ボードゲームにおいて、ゲームの楽しさ、目的とは何か

 なぜボードゲームをするのか、ボードゲームの何が楽しいのか、ゲームの目的とは何かを考えてみたい。

 ボードゲームとは余暇活動の娯楽であるため、少なくとも楽しいこと、善いことであることを期待されている。それでは、ゲームをプレイする楽しさとは何であろうか。ゲームに勝利すれば、優越感・自己肯定感を得ることができる。あるいは勝てずとも、友人や家族と同じゲームをプレイすること自体が充分に楽しいことが多いだろう。

 だが時として、ボードゲームをプレイしていてもつまらないことがある。それはなぜか。一つはルールの誤認やゲーム自体のシステムの破綻ににより、プレイが成り立たなかったことが挙げられるだろう。ゲームができなかったのであれば、つまらないのは致し方ない。ただ今回問題にしたいのは、同じゲームをプレイしていても、それぞれのプレイヤーがゲームへの楽しみ方、ゲームの目的が異なっているがゆえ、ゲームに歪みが生じつまらなくなってしまうパターンである。

 ゲームへの楽しみ方、ゲームの目的とはどのようなものかを考えるにあたり、カイヨワのゲーム分類を援用したい。 カイヨワは遊び(プレイ)を以下のように分類した。
  競争(アゴン)ex.かけっこ
  偶然(アレア)ex.ダイスゲーム
  模倣(ミミクリ)ex.ごっこ遊び 
  眩暈(イリンクス)ex.ぐるぐる・ジェットコースター

 カイヨワはゲームの分類として、上記4分類を考察したが、この4部類を楽しさの指標として読み替えるとすると、プレイやースタイルの分類、プレイヤーがゲームの何を楽しむかの指標にもなりなると考える。つまり、アゴンが好きなプレーヤーは何よりもトップになることを考えて行動するし、アレアが好きなプレイヤーは運にまかせたプレイに走りがちである。ミミクリが好きであれば、ロールプレイ志向が強くなる。イリンクスは少し考察しにくいが、重ゲーのルール量に押しつぶされる瞬間の恍惚感が近いかな?むりやりボードゲームに当てはめると。

 もちろん、一人のプレイヤーがそれぞれの嗜好を複合的にもっているし、プレイするゲームにおいても変動するだろう。具体的には、私の嗜好的にはアゴン6、アレア2、ミミクリ2がベースであるが、2人ゲームをプレイするときはほぼアゴン10であるし、ロールプレイが楽しいボードゲームのときにはミミクリ要素が高くなる。ただし、同じゲームをプレイしているときに、一人がアゴン10でプレイしており、他方でミミクリ10でプレイされるとゲームが破綻することがある。
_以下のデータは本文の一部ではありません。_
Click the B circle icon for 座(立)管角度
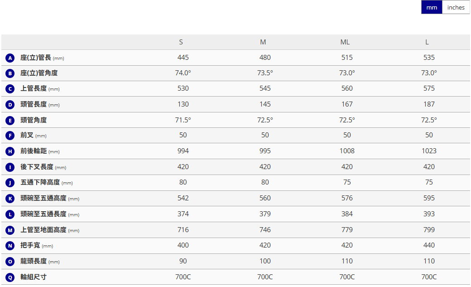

アゴンからミミクリ見れば勝利を目指していないプレイをされ興ざめであるし、ミミクリからアゴンを見れば勝敗だけにこだわるつまらないプレイとうつるだろう。
 このように、ボードゲームにおいては、同じゲームをプレイしても、同じ楽しみ方、目的をもっているわけではないことに注意しなければならない。このことに自覚的になり、同じ嗜好のプレイヤーが集まることで、つまらないプレイになることをある程度は防げるのではないかと思う。これは、よく言われる「ガチ勢」と「パーティー勢」との対立でもあるが、ガチ・パーティーの中にもそれぞれ嗜好が分かれるので、評価軸はもう少し細かく持ったほうがよいと思う(※カイヨワの4分類もあまり適切ではないと思う)。ただ、最終的には、その場のプレイヤーの嗜好に合わせて、自分のプレイを変えることが、より善いボードゲームプレイヤーであろうが。
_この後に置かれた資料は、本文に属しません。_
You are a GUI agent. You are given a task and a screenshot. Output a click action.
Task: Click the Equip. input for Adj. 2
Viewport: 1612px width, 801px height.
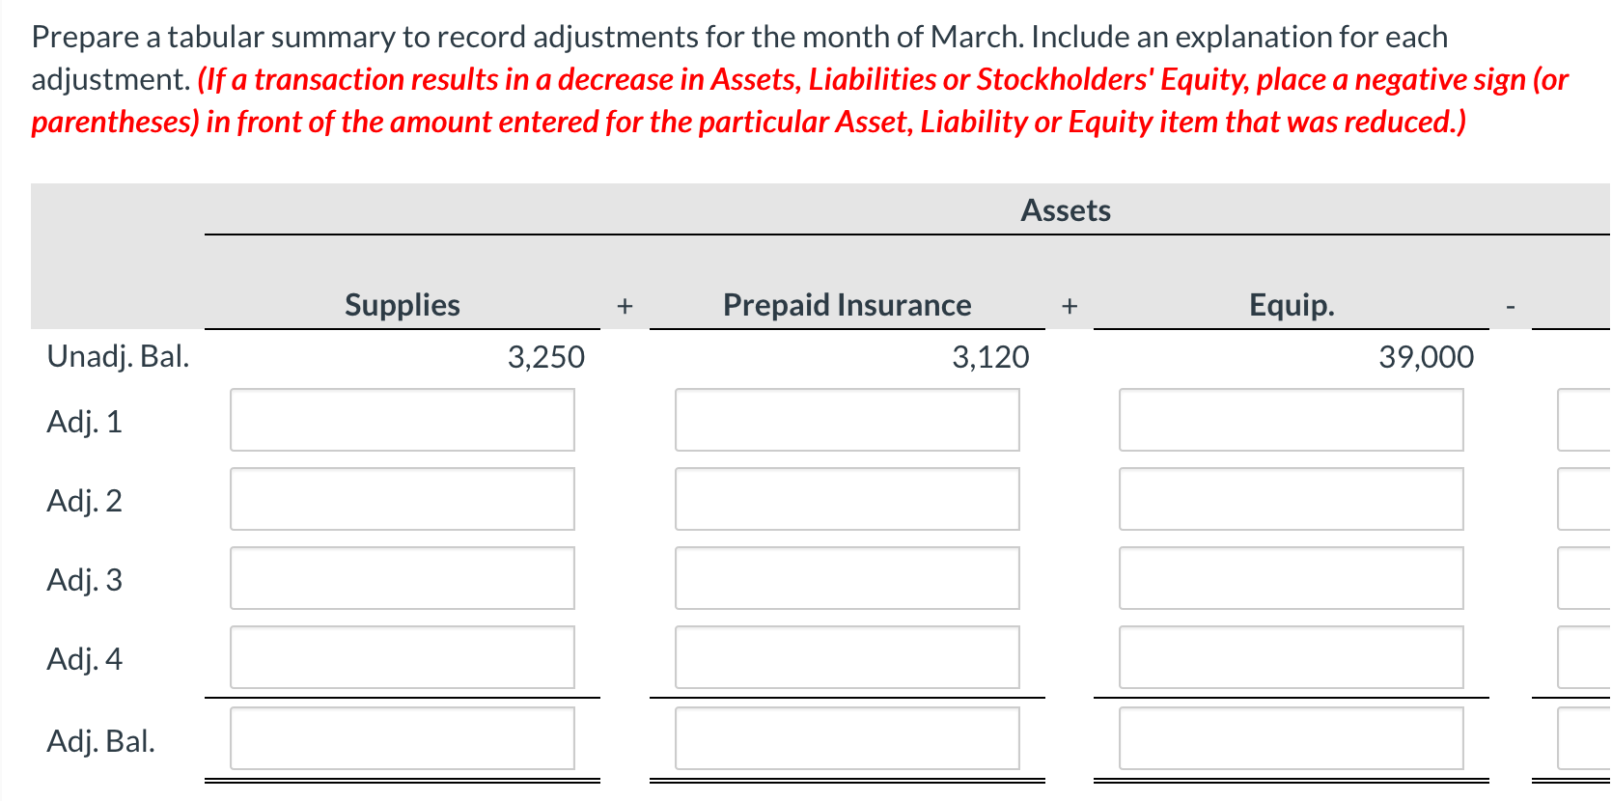click(1292, 499)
 それらのことに自覚的になるために、目的が複数あることが明確なゲームをプレイして実体験とするのがよいと思う。まず思い浮かぶゲームは、スカル(SKULL&ROSE)である。自分が勝つことが目的なのか、相手を倒すことが目的なのか。もちろん、相手を次々に倒して行けば、自分の勝利につながりはするが、自分の勝利を捨ててまで相手を倒すのが好きなプレイヤーも一定いる。スカルはその目的によってプレイが明確に変わり、わかりやすいので、プレイスタイルに自覚的になること、他のプレイヤーのスタイルを測るのに適している。
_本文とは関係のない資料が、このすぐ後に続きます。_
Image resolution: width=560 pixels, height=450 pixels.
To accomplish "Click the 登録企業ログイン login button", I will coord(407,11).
 また、京都議定書(KYOTO)はボードゲームとしては破綻気味であり、ゲームを成り立たせることを努力しながらプレイしないといけない。そのため、自分の勝利を目指すのではなく、RPG的に楽しまざるを得ない。ボードゲームは勝つことが目的ではないよね、と教えてくれる貴重なゲーム。(※最初からミミクリを前提としているゲーム(ワンス・アポン・ア・タイムなど)はたくさんあるが、KYOTOはアゴンの外装をまっとているが、破綻しているため、ミミクリをせざるを得ない。プレイ中に、その自覚がしやすいゲーム。)

 ゲームの楽しさ・目的の分類は、もう少し有益な分類方法があるかと思うので、改めて考えてみたい。

 また他方、プレイヤーが楽しさ・目的を自覚しながらも、自らのプレイスタイルに縛られてしまう現象も考えたい。たとえば、将棋の居飛車or振り飛車党のように、勝つことへの最善でなしに、戦略(戦術)をきまってしまっていることがある。プレイスタイルに生き方を投影するような要素があることを今後考察したい。